◆ **Exercise task**
Quote the part of the listing that opens with the line containing "Image resolution: width=2198" and closes with the line containing "Open the Account '-- ALL --' dropdown", with both of those lines included.

◆ **Material**
******************************
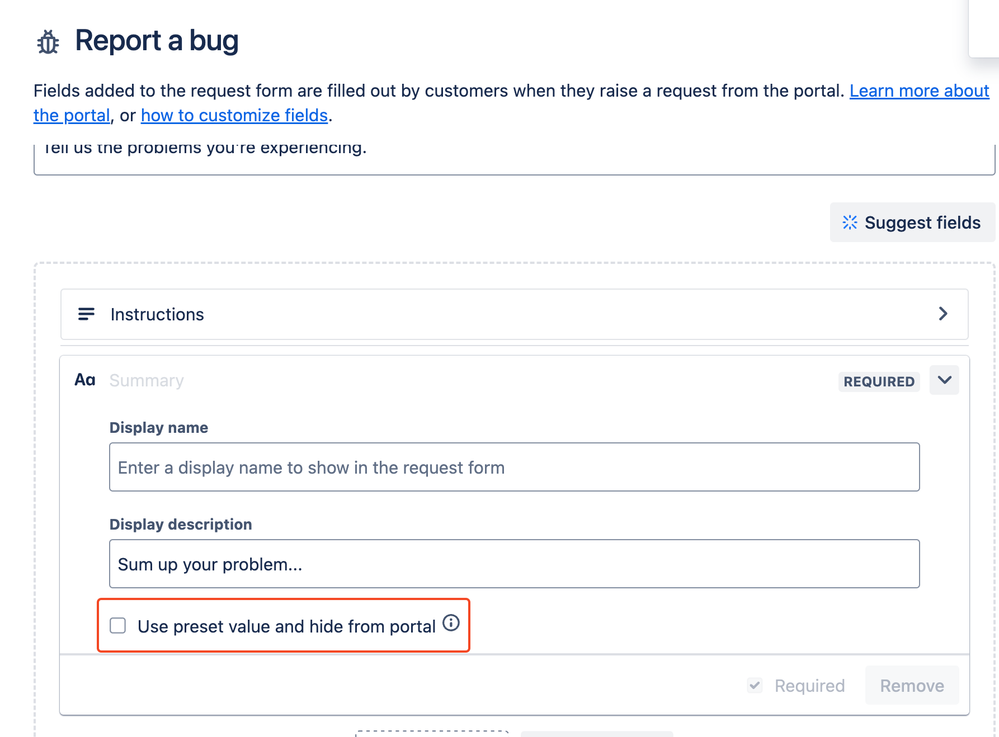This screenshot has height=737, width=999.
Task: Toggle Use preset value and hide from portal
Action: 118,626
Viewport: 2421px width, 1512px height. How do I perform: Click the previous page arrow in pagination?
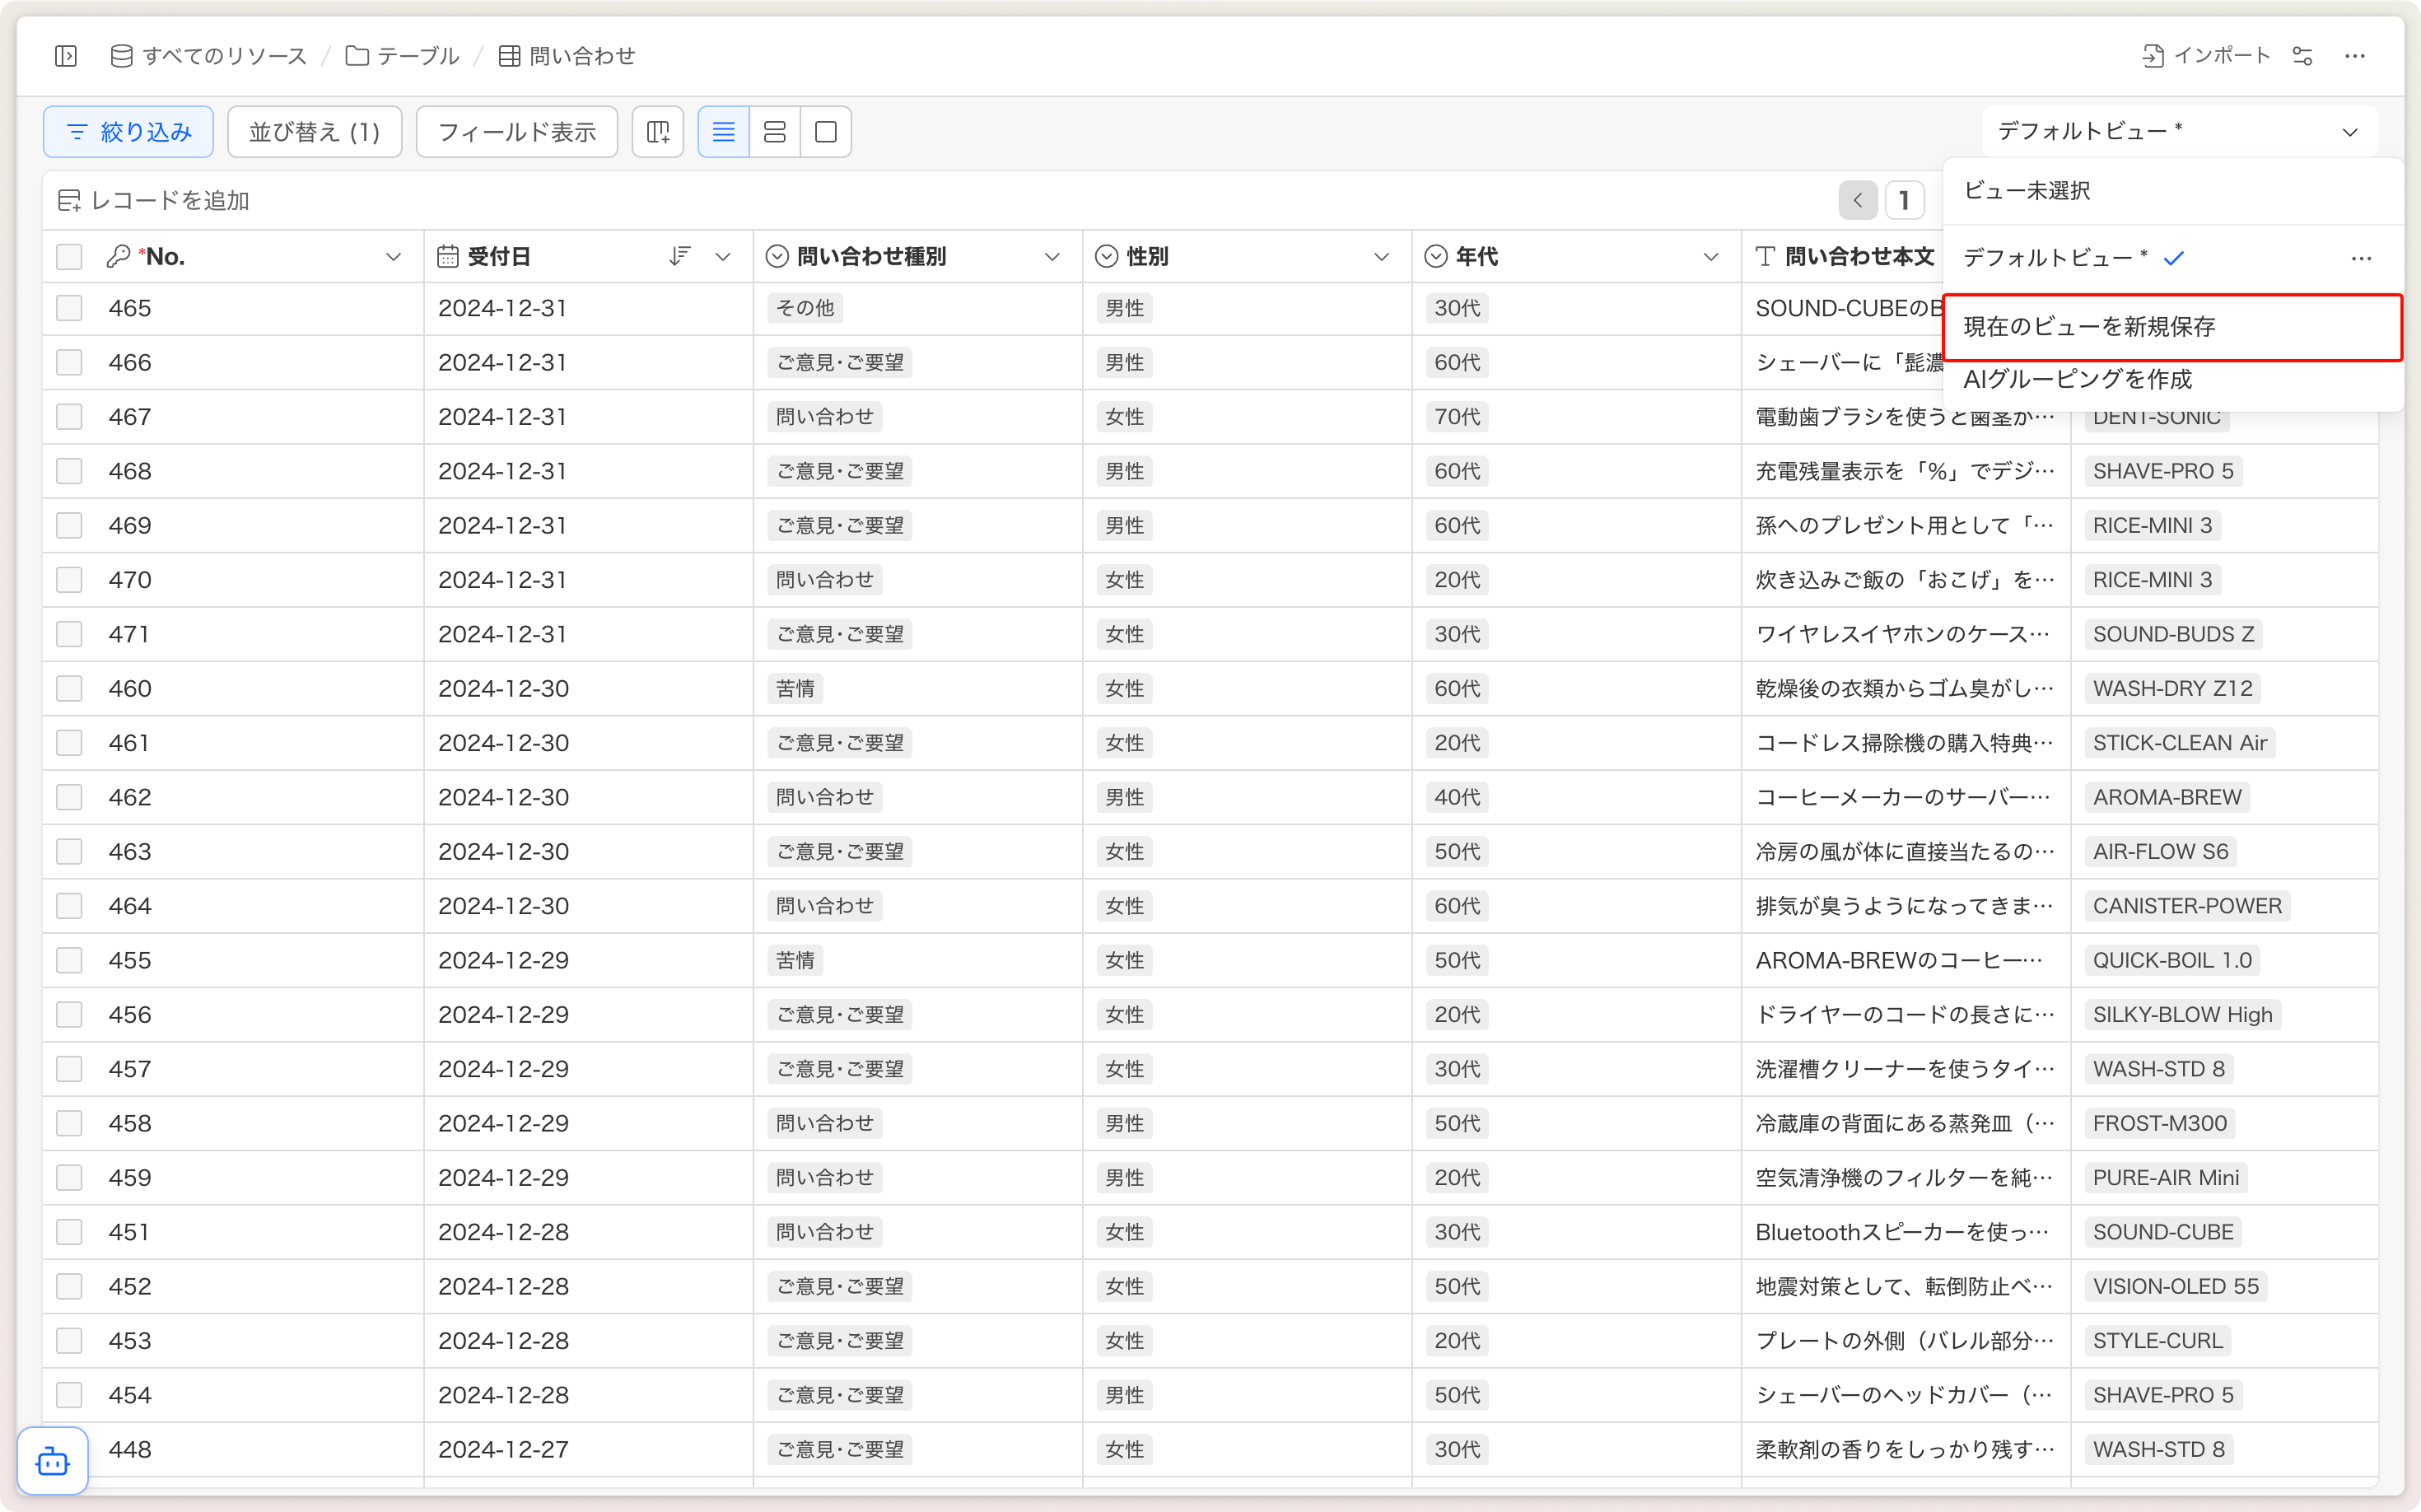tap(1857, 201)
******************************
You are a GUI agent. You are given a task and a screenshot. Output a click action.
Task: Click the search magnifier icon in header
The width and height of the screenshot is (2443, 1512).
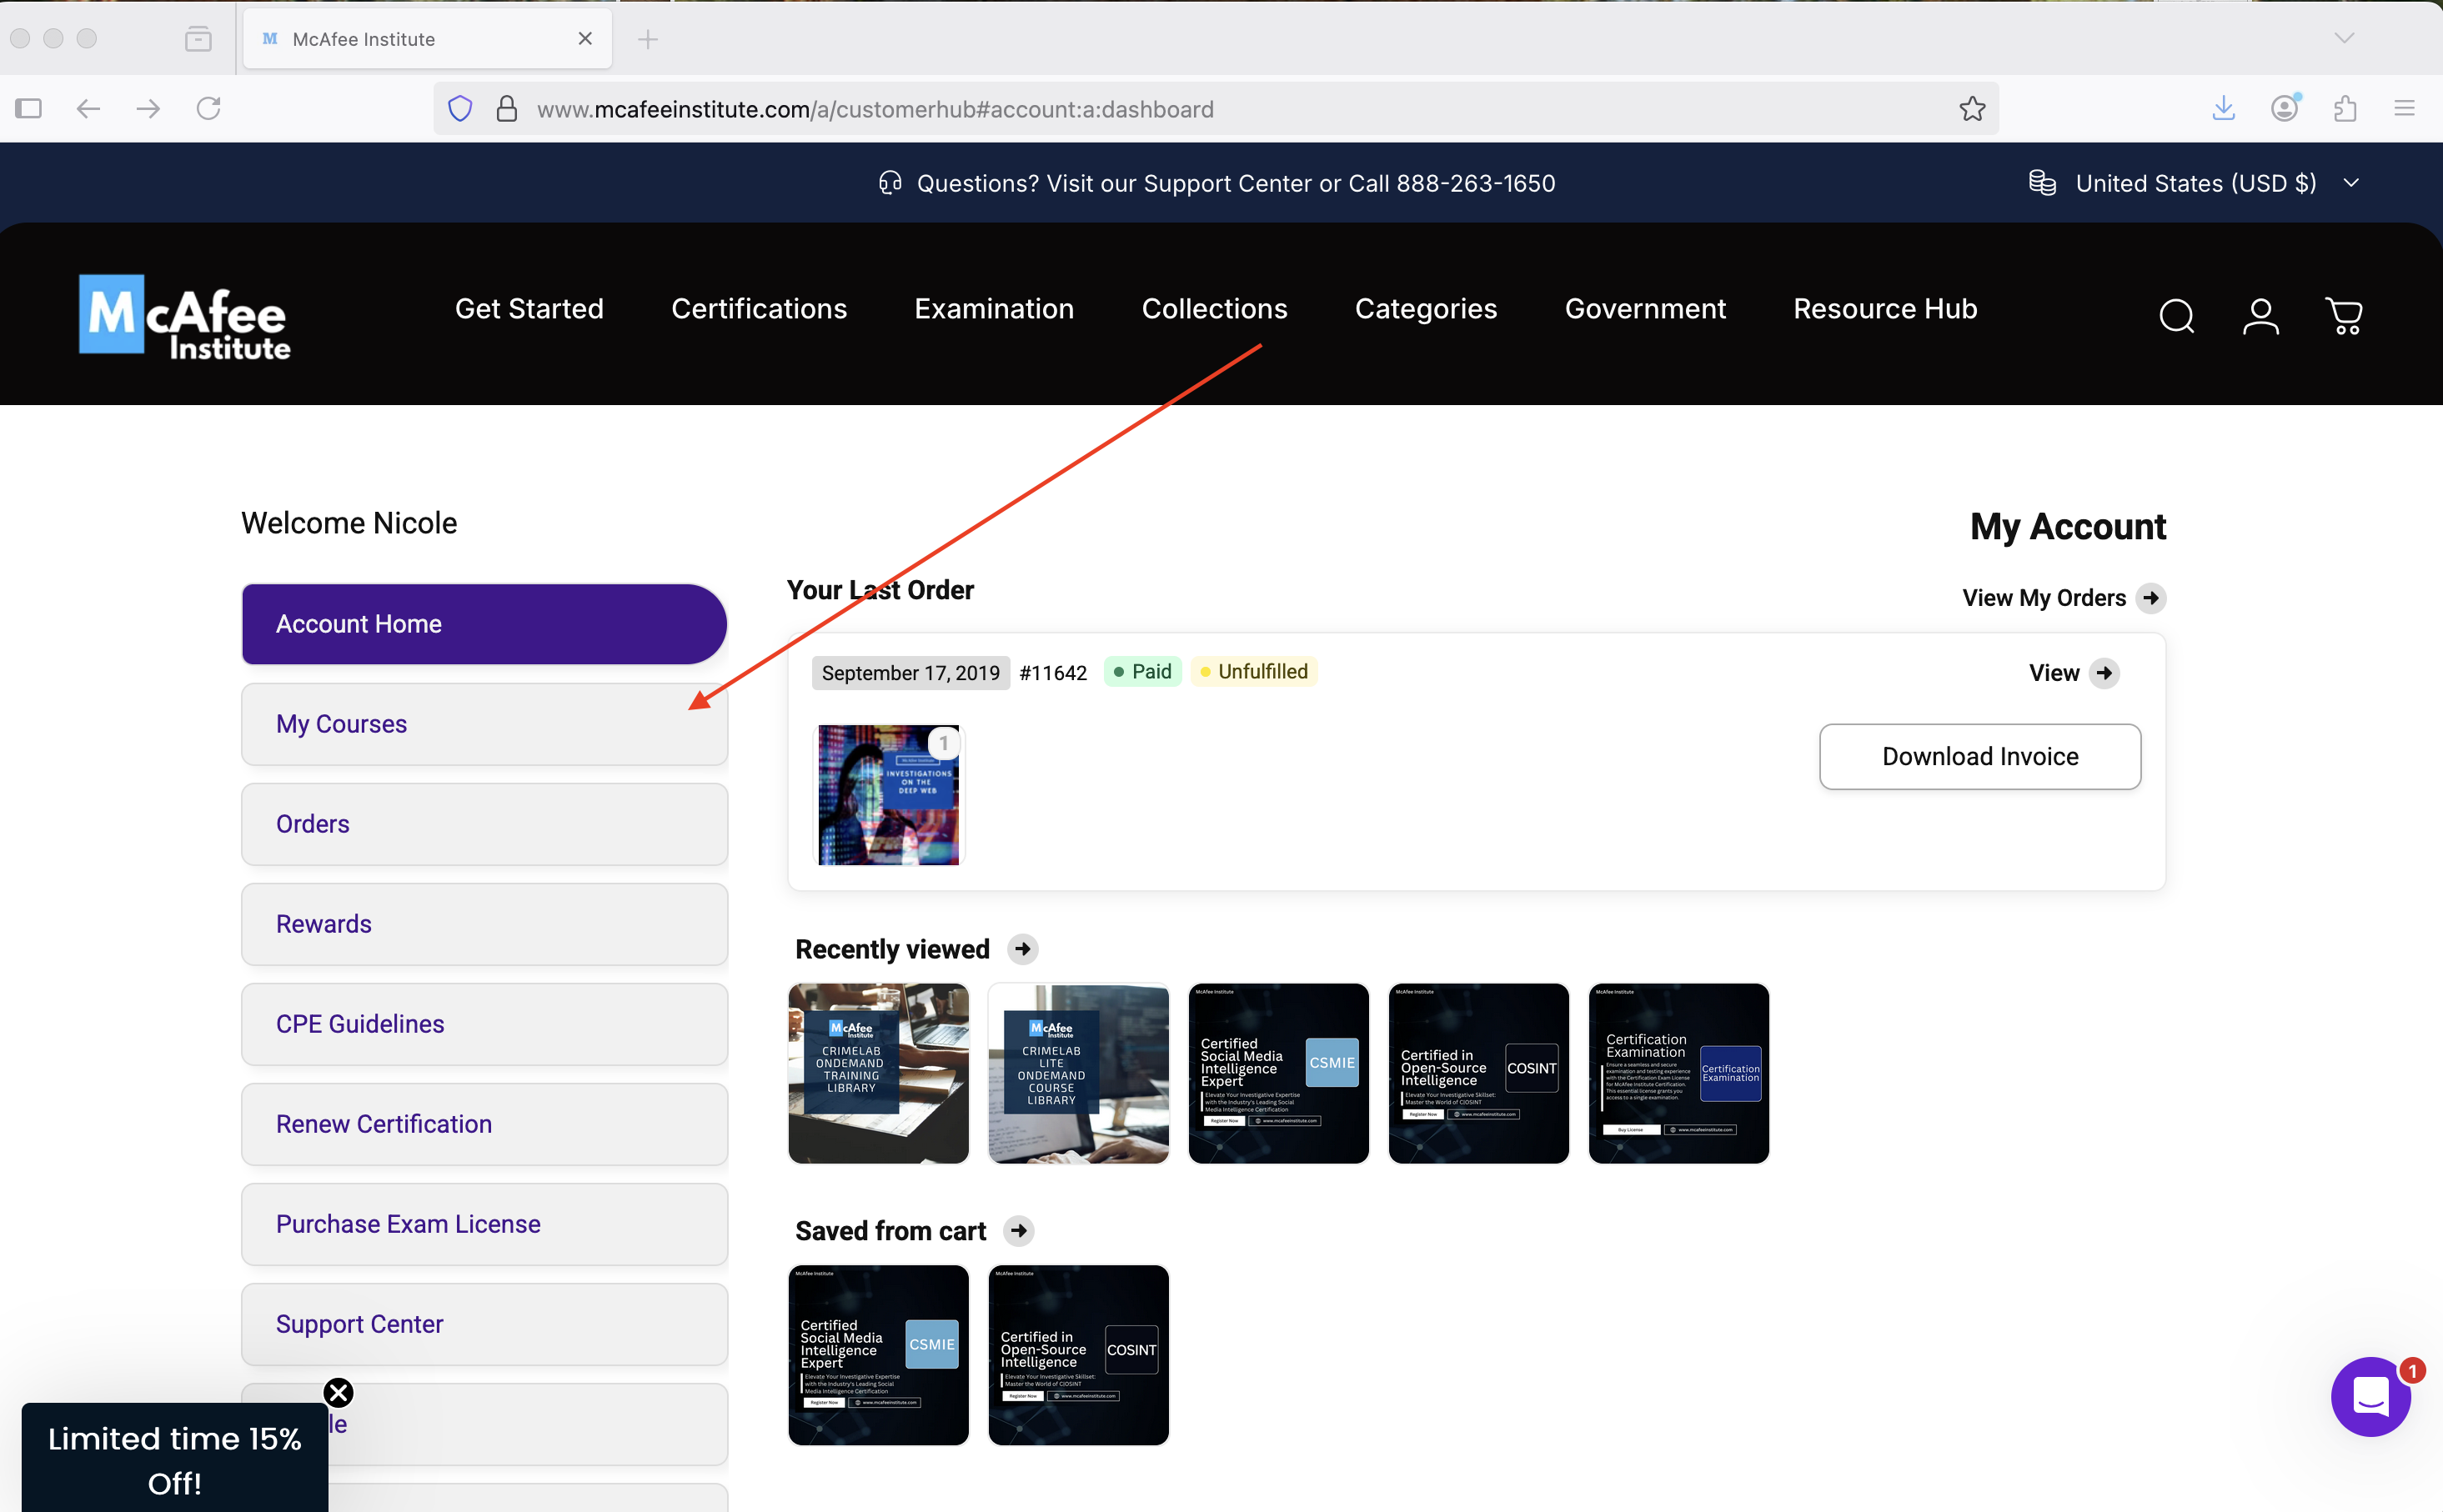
******************************
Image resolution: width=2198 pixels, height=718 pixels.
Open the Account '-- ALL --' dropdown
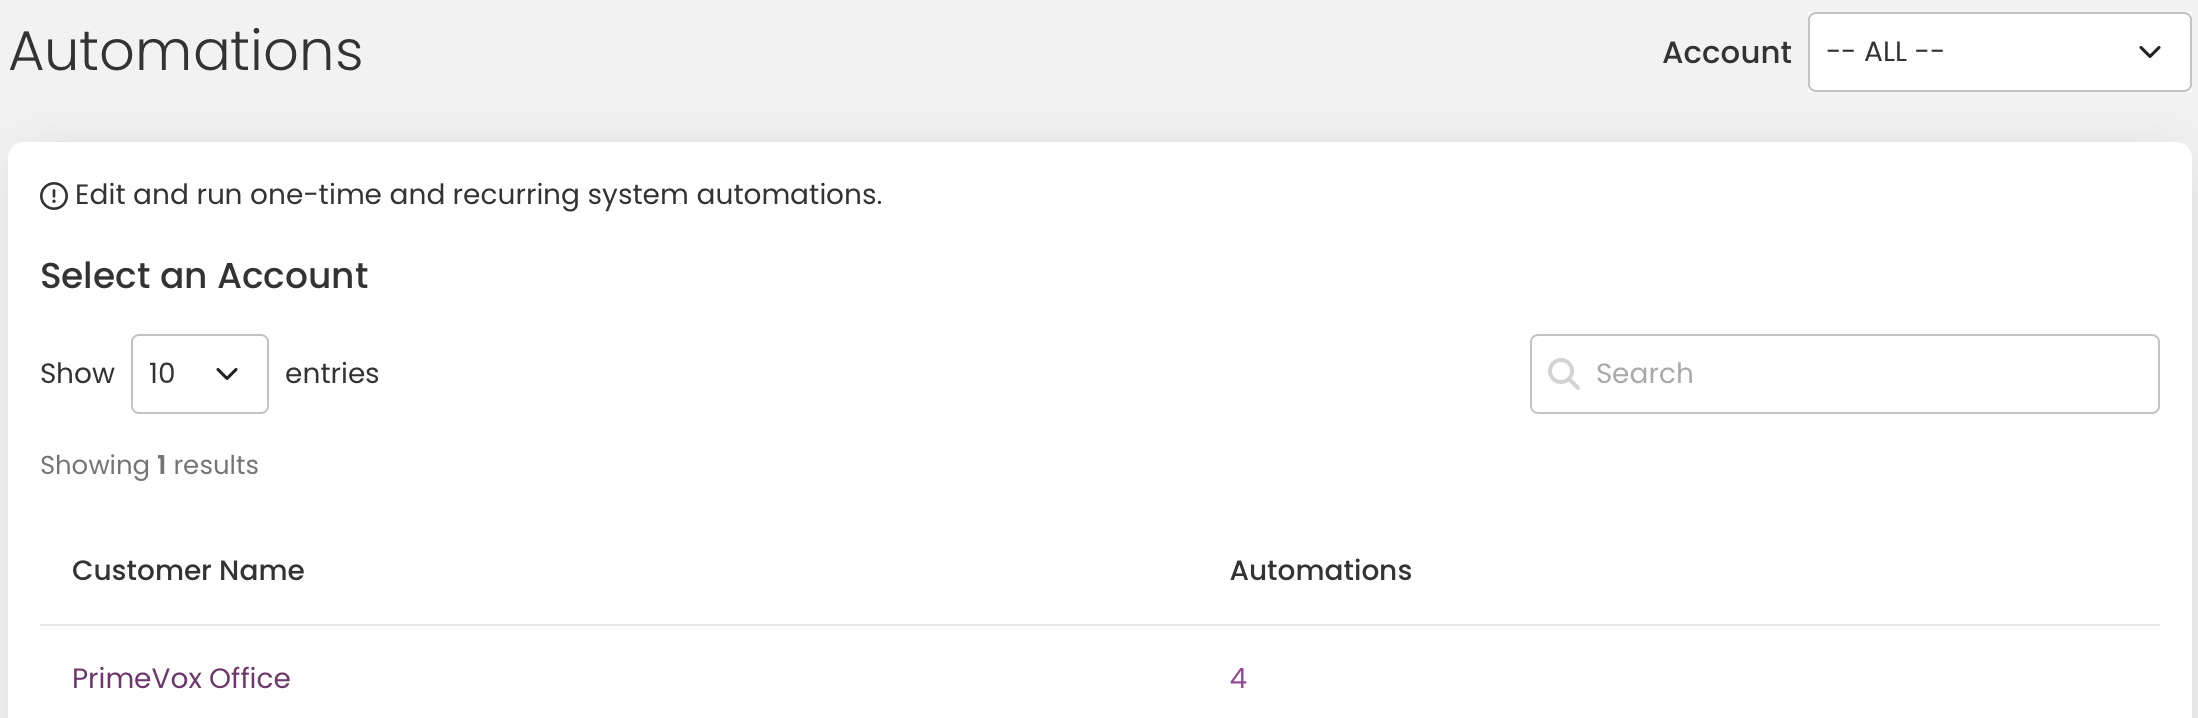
******************************
◆ **The solution**
Image resolution: width=2198 pixels, height=718 pixels.
Open the Account '-- ALL --' dropdown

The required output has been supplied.